Written exercise — Reproduce the data below word for word, beginning at the line that contains "460x1022 pixels." and ending with the last line of the data. Leave the pictures out.
[START OF Provided material]
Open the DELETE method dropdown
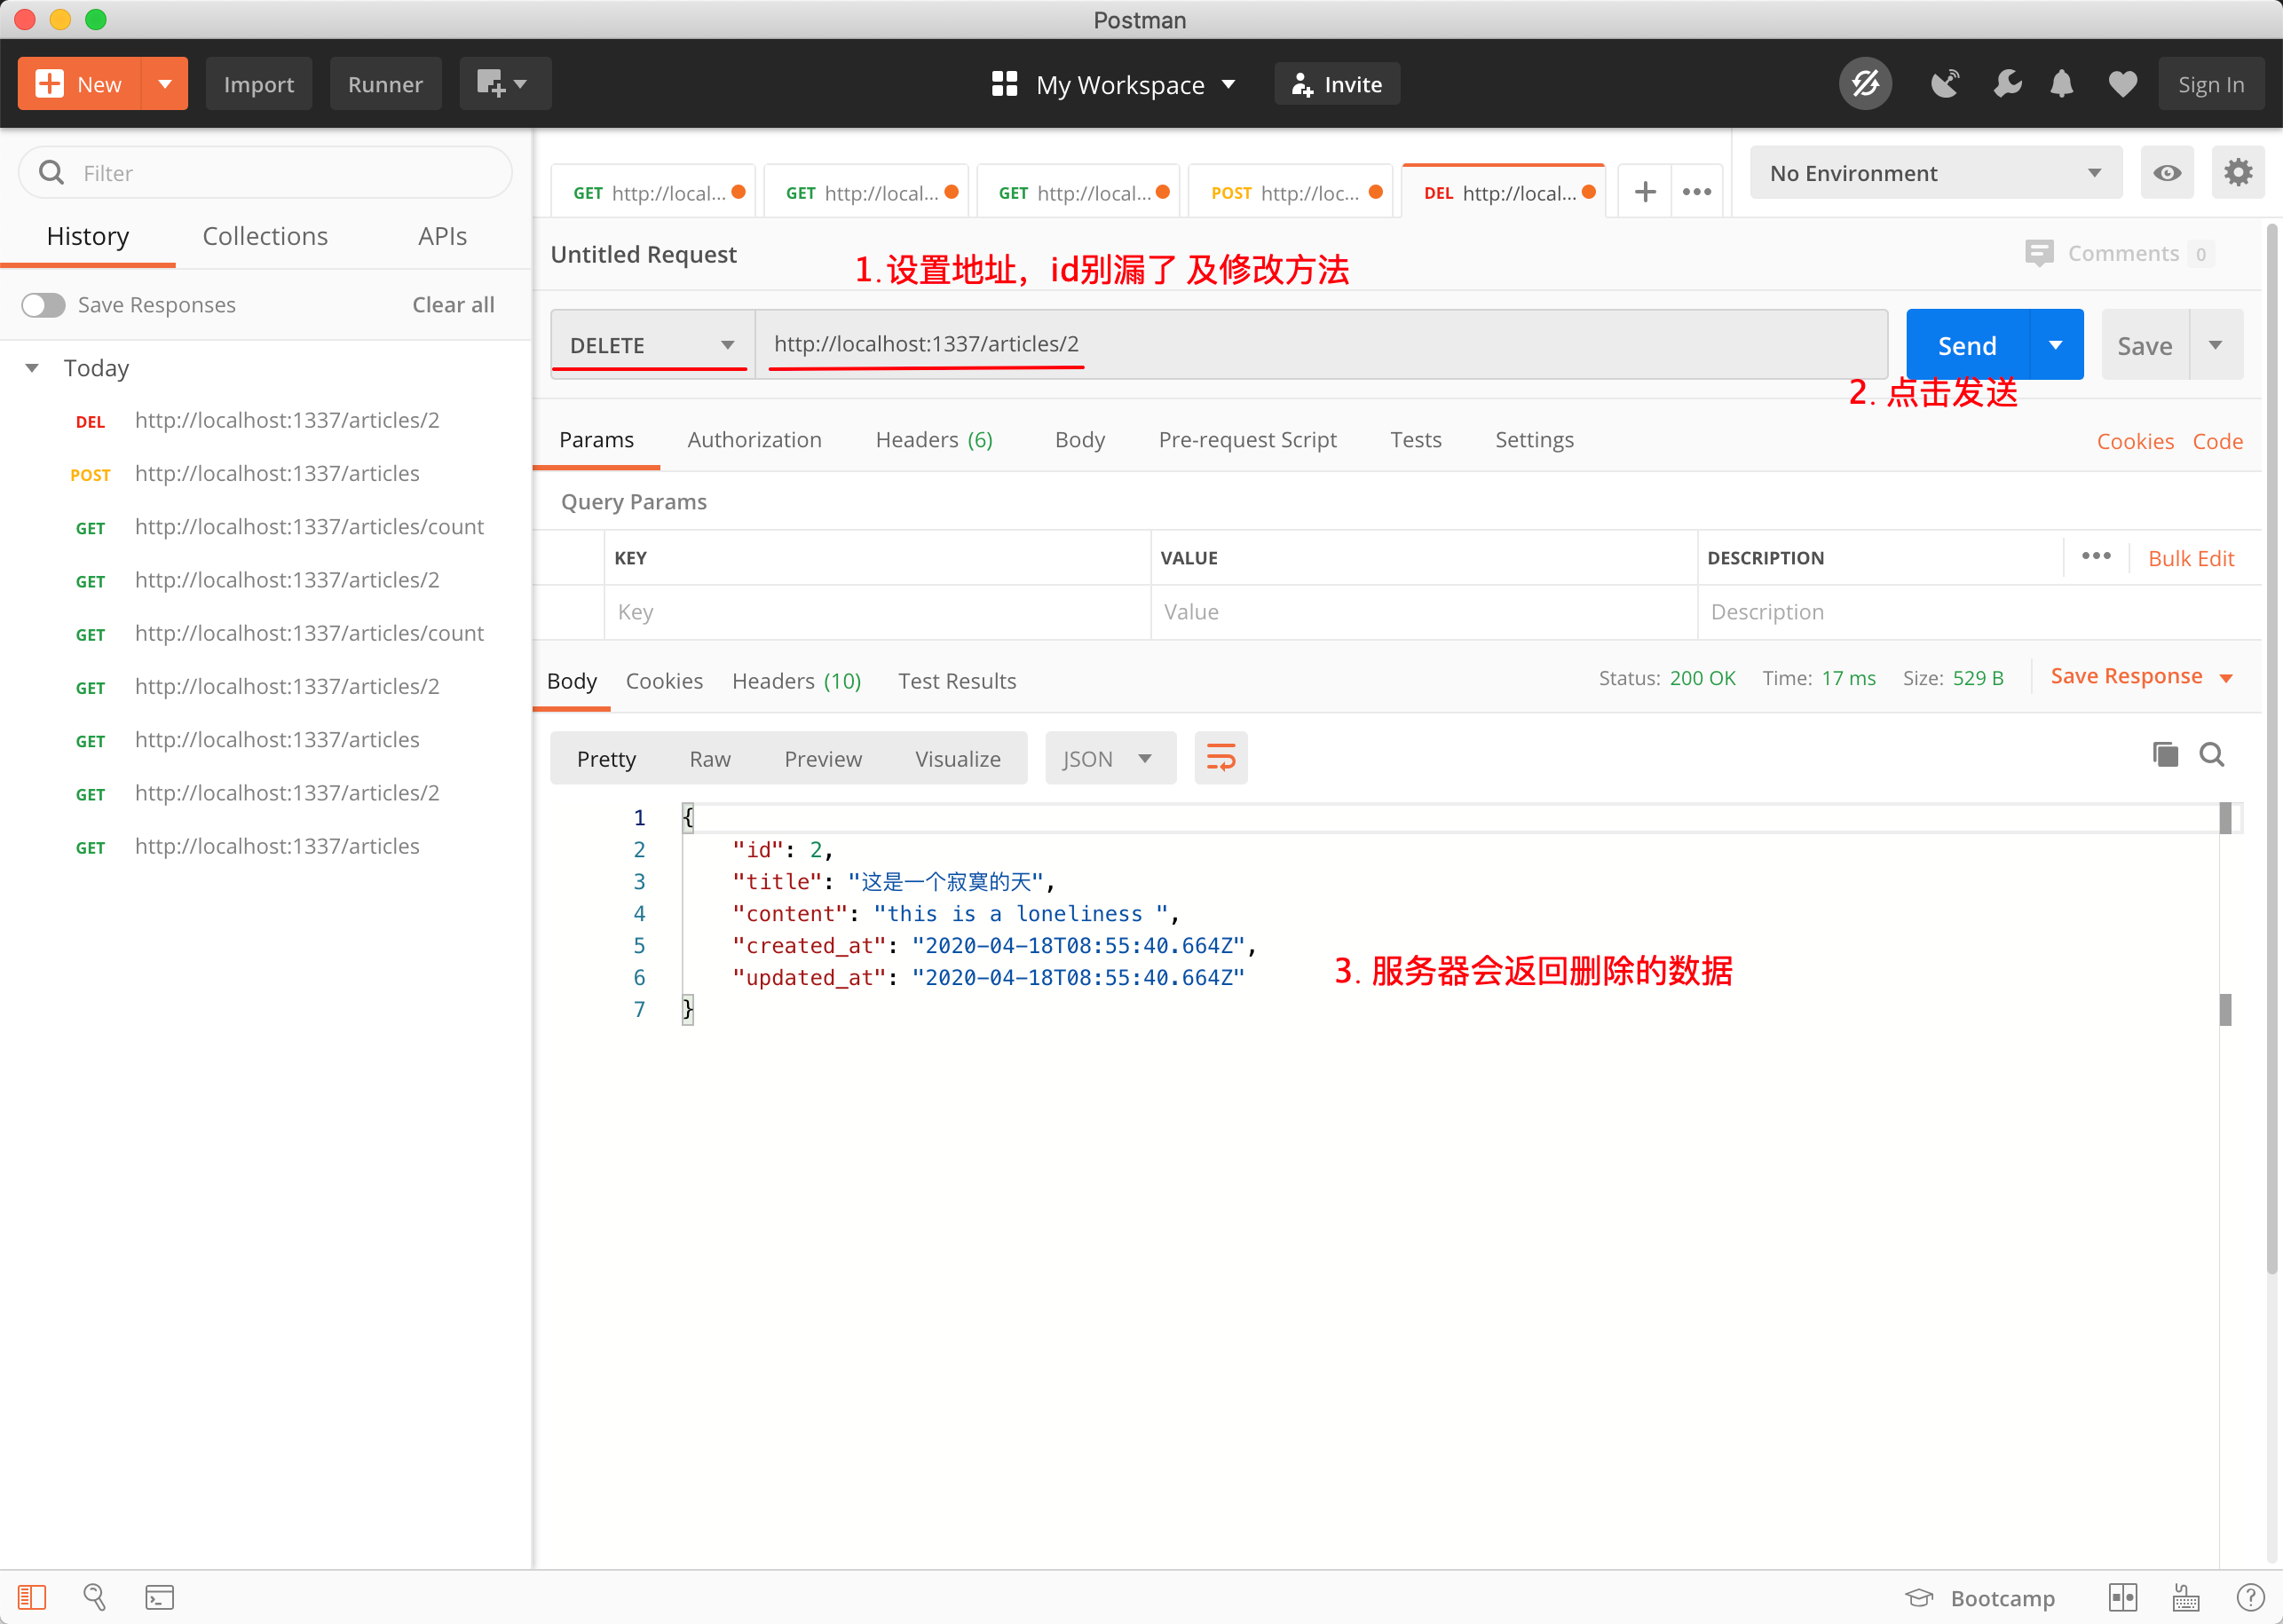This screenshot has width=2283, height=1624. coord(650,345)
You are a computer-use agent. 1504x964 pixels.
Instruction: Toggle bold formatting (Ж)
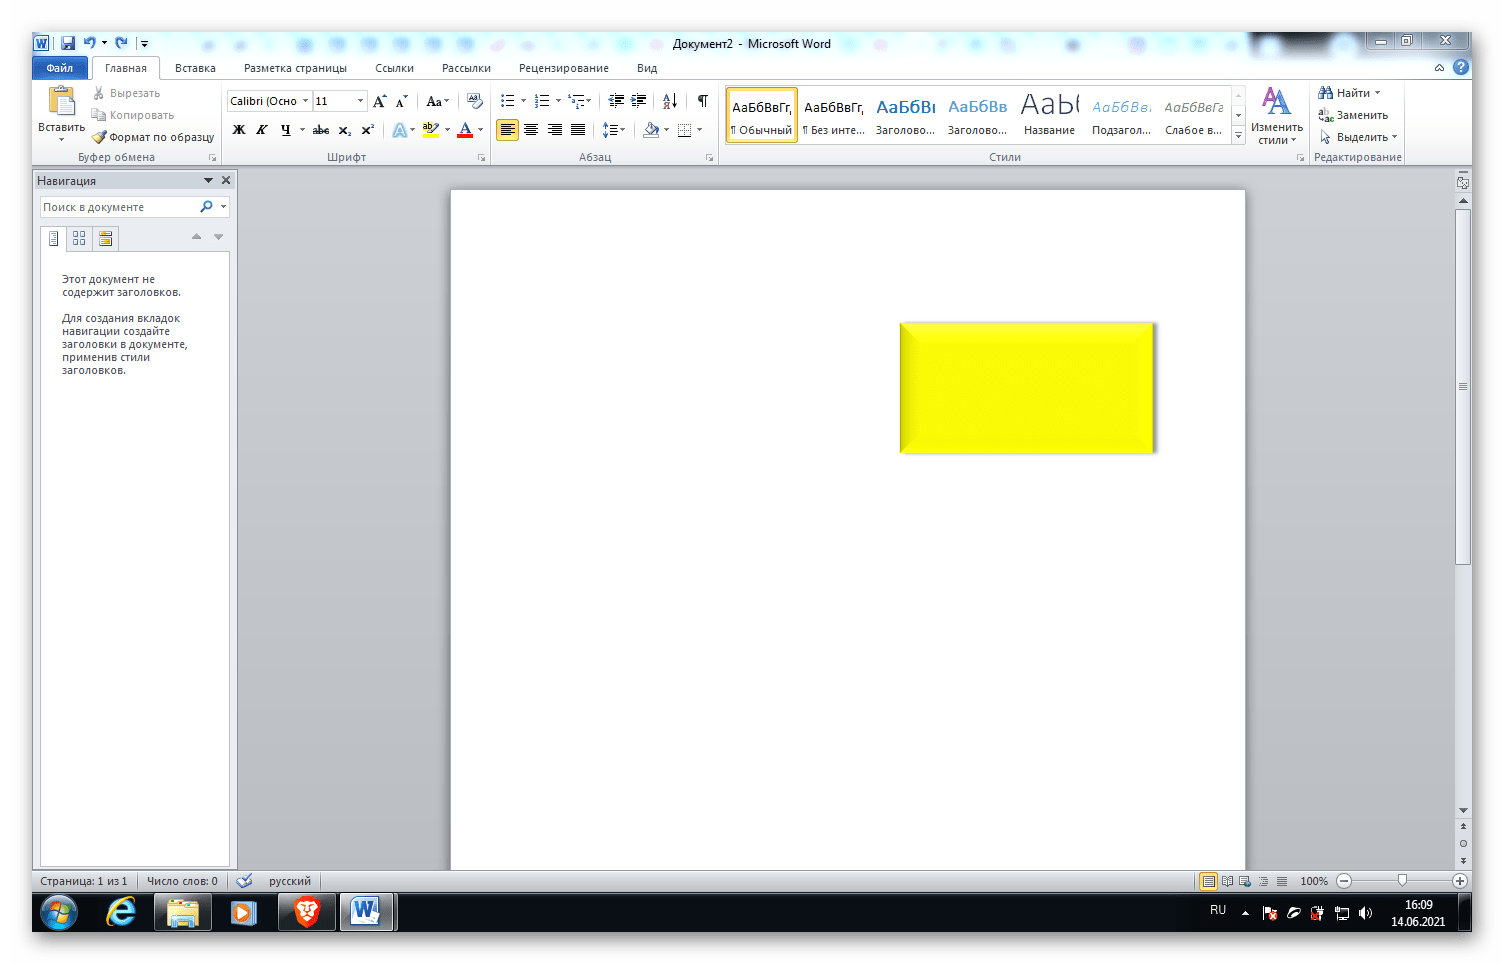pyautogui.click(x=239, y=130)
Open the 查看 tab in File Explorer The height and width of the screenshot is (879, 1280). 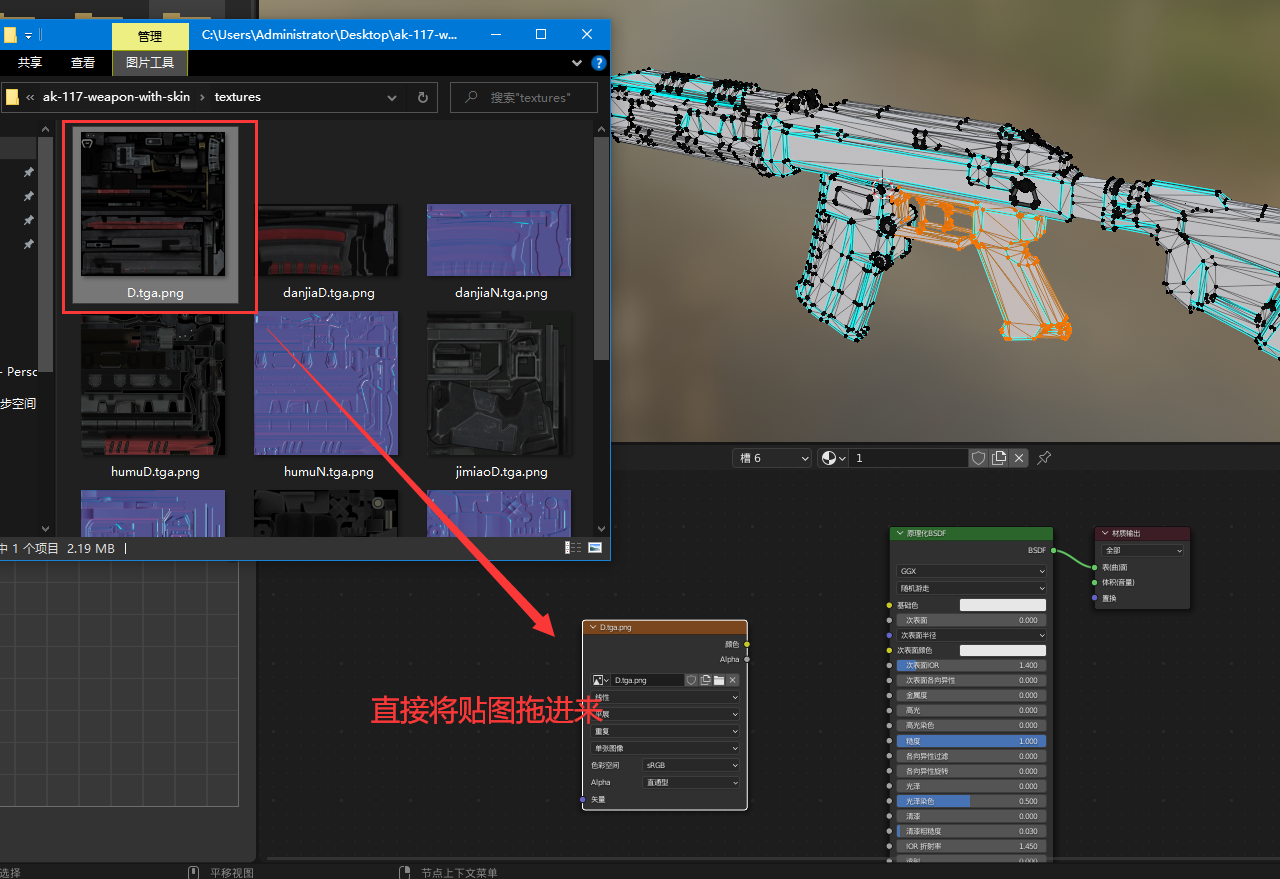point(83,63)
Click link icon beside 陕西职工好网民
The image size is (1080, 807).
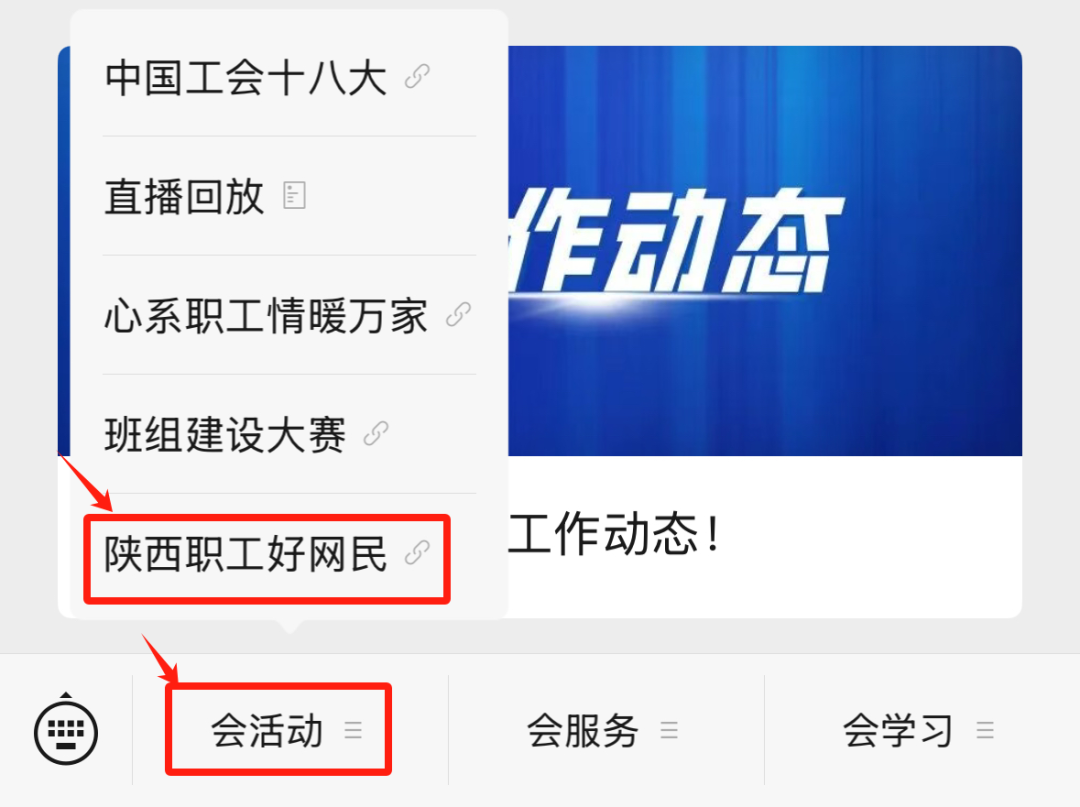(x=417, y=553)
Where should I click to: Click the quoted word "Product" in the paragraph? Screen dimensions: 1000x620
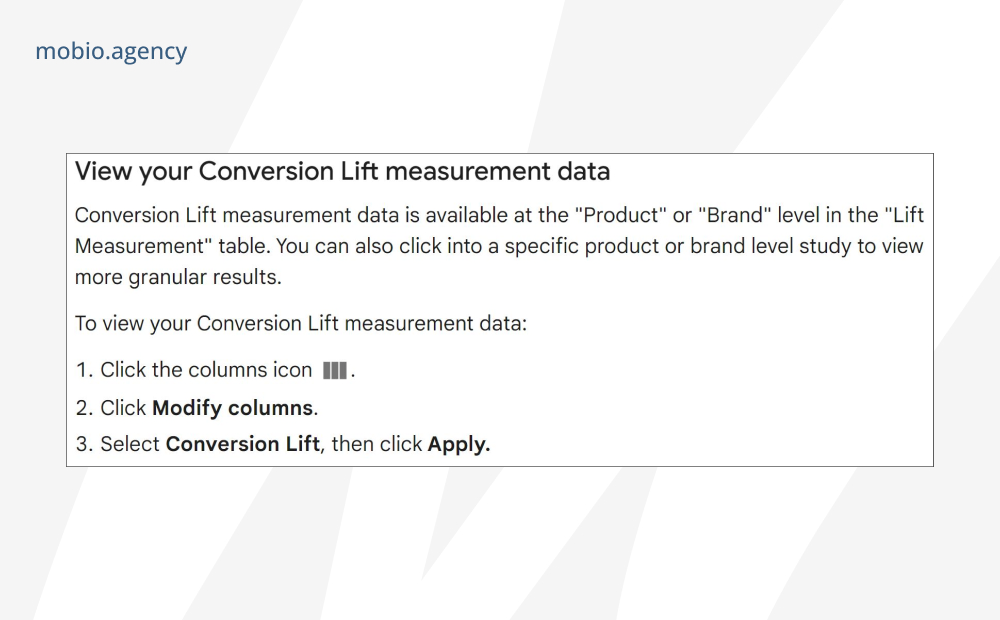(621, 215)
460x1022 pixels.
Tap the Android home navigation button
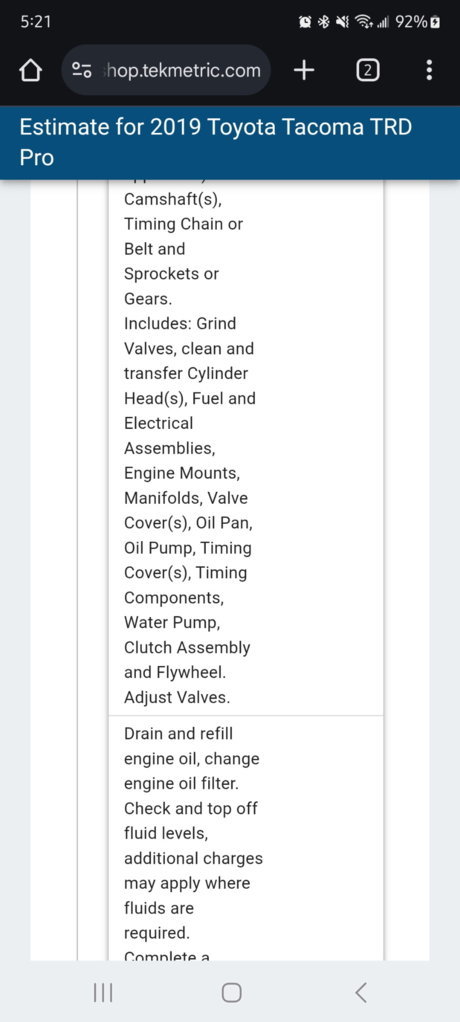[x=231, y=993]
[END OF Provided material]
Reply to the task —
460x1022 pixels.
Tap the Android home navigation button
[x=231, y=993]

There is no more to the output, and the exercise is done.